I wasn’t one of the popular kids, but overall I enjoyed my time at Bridgeview.
Many years later, when my children were in elementary school (they’re in their 30s now) the province imposed its “move the child along” philosophy, and we’ve had to deal with the consequences ever since.
High school graduates are arriving at colleges and universities ill-prepared for higher education. Many must take non-credit remedial courses before they can even begin their academic careers.
The powers that be decided that holding children back hurt their feelings; that it was better for their self-esteem to advance them with their peers at year-end.
Never mind if a child has problems with math, a particularly difficult subject because it’s comprised of units that build one upon the other over the years.
When a child misses one of those blocks, forever after his teachers must adjust their lessons to “accommodate” that child’s difficulties. He knows he’s different, the others kids do too, and the result is often name-calling, bullying, and worse.
Holding a child back a year to master the material allows him to build on successes, instead of compounding the failures.
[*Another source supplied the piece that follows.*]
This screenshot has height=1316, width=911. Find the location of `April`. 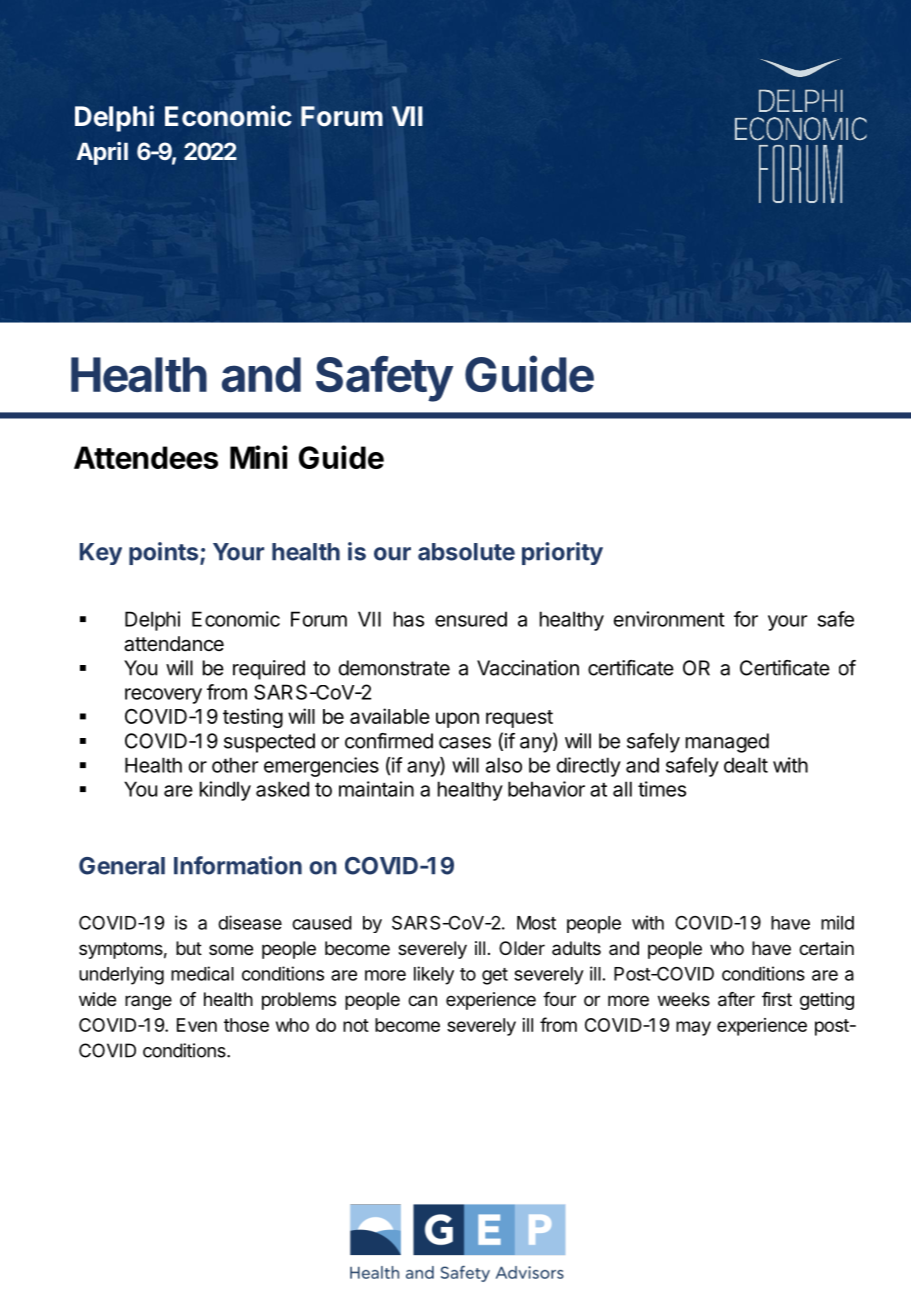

He thus learns that failing at something doesn’t mean the end, it doesn’t mean he’s “dumb.”
If handled properly, it can give a child the courage to take another path, one of success, positivity, and sound self-esteem. Does a year out of a lifetime really make that much of a difference?
When this child becomes a successful, well-adjusted adult he will be able to look back and say, “Heh, it was hard at the time… but what’s one year?”
Sarnia resident Marg Johnson is a retired Child & Youth Worker who worked with behaviour children as an educational assistant at the York Catholic District School Board.